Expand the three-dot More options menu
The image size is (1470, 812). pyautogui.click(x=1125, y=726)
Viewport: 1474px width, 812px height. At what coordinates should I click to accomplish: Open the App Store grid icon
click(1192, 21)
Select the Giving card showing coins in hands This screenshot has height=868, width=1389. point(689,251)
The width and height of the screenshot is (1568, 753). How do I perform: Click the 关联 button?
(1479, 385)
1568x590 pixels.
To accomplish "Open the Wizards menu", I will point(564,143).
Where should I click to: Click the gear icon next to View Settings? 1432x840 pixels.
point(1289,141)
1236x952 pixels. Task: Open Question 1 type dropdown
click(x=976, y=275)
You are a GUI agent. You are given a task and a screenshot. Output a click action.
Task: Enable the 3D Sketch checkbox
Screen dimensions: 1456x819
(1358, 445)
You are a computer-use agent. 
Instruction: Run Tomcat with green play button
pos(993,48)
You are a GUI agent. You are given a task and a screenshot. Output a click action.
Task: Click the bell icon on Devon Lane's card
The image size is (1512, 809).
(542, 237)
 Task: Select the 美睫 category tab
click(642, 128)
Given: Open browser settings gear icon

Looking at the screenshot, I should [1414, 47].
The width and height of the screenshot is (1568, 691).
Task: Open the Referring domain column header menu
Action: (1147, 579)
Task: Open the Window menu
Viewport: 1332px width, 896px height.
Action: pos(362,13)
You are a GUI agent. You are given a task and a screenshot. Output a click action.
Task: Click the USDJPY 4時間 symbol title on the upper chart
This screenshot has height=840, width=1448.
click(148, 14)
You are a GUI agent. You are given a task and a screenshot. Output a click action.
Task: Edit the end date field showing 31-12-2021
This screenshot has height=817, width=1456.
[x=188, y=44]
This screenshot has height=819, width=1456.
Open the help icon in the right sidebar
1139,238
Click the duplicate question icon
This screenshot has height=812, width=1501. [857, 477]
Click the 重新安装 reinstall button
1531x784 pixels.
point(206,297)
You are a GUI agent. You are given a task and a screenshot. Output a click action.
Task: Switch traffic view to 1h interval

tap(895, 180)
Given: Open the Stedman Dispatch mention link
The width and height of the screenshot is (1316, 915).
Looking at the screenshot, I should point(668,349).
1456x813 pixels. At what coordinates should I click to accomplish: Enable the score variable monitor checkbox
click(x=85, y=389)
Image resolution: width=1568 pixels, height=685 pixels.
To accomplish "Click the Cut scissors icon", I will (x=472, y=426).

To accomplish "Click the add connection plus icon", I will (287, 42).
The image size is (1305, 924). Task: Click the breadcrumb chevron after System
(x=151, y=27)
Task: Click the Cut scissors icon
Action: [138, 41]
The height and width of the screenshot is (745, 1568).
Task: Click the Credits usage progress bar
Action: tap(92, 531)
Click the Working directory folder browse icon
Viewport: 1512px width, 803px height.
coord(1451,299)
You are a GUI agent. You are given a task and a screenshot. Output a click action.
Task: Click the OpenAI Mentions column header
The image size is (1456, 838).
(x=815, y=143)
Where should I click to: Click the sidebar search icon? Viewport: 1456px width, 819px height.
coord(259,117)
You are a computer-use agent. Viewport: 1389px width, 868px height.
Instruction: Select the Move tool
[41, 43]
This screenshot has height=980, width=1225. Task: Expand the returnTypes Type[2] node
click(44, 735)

(WHAT THIS TASK INVOLVES): Every line of the data above belongs in the answer, unchanged.

(WRITTEN RESPONSE):
Expand the three-dot More options menu
The image size is (1470, 812). pyautogui.click(x=1125, y=726)
Viewport: 1474px width, 812px height. At what coordinates should I click to accomplish: Open the App Store grid icon
click(1192, 21)
Select the Giving card showing coins in hands This screenshot has height=868, width=1389. point(689,251)
The width and height of the screenshot is (1568, 753). How do I perform: Click the 关联 button?
(1479, 385)
1568x590 pixels.
To accomplish "Open the Wizards menu", I will point(564,143).
Where should I click to: Click the gear icon next to View Settings? 1432x840 pixels.
point(1289,141)
1236x952 pixels. Task: Open Question 1 type dropdown
click(x=976, y=275)
You are a GUI agent. You are given a task and a screenshot. Output a click action.
Task: Enable the 3D Sketch checkbox
Screen dimensions: 1456x819
(1358, 445)
You are a computer-use agent. 
Instruction: Run Tomcat with green play button
pos(993,48)
You are a GUI agent. You are given a task and a screenshot. Output a click action.
Task: Click the bell icon on Devon Lane's card
The image size is (1512, 809).
(542, 237)
 Task: Select the 美睫 category tab
click(642, 128)
Given: Open browser settings gear icon

Looking at the screenshot, I should [1414, 47].
The width and height of the screenshot is (1568, 691).
Task: Open the Referring domain column header menu
Action: (1147, 579)
Task: Open the Window menu
Viewport: 1332px width, 896px height.
Action: pos(362,13)
You are a GUI agent. You are given a task and a screenshot. Output a click action.
Task: Click the USDJPY 4時間 symbol title on the upper chart
This screenshot has height=840, width=1448.
click(148, 14)
You are a GUI agent. You are given a task and a screenshot. Output a click action.
Task: Edit the end date field showing 31-12-2021
This screenshot has height=817, width=1456.
[x=188, y=44]
This screenshot has height=819, width=1456.
Open the help icon in the right sidebar
1139,238
Click the duplicate question icon
This screenshot has height=812, width=1501. [857, 477]
Click the 重新安装 reinstall button
1531x784 pixels.
point(206,297)
You are a GUI agent. You are given a task and a screenshot. Output a click action.
Task: Switch traffic view to 1h interval

tap(895, 180)
Given: Open the Stedman Dispatch mention link
The width and height of the screenshot is (1316, 915).
Looking at the screenshot, I should point(668,349).
1456x813 pixels. At what coordinates should I click to accomplish: Enable the score variable monitor checkbox
click(x=85, y=389)
Image resolution: width=1568 pixels, height=685 pixels.
To accomplish "Click the Cut scissors icon", I will (x=472, y=426).

To accomplish "Click the add connection plus icon", I will (287, 42).
The image size is (1305, 924). Task: Click the breadcrumb chevron after System
(x=151, y=27)
Task: Click the Cut scissors icon
Action: [138, 41]
The height and width of the screenshot is (745, 1568).
Task: Click the Credits usage progress bar
Action: tap(92, 531)
Click the Working directory folder browse icon
Viewport: 1512px width, 803px height.
coord(1451,299)
You are a GUI agent. You are given a task and a screenshot. Output a click action.
Task: Click the OpenAI Mentions column header
The image size is (1456, 838).
(x=815, y=143)
Where should I click to: Click the sidebar search icon? Viewport: 1456px width, 819px height.
coord(259,117)
You are a computer-use agent. Viewport: 1389px width, 868px height.
Instruction: Select the Move tool
[41, 43]
This screenshot has height=980, width=1225. Task: Expand the returnTypes Type[2] node
click(44, 735)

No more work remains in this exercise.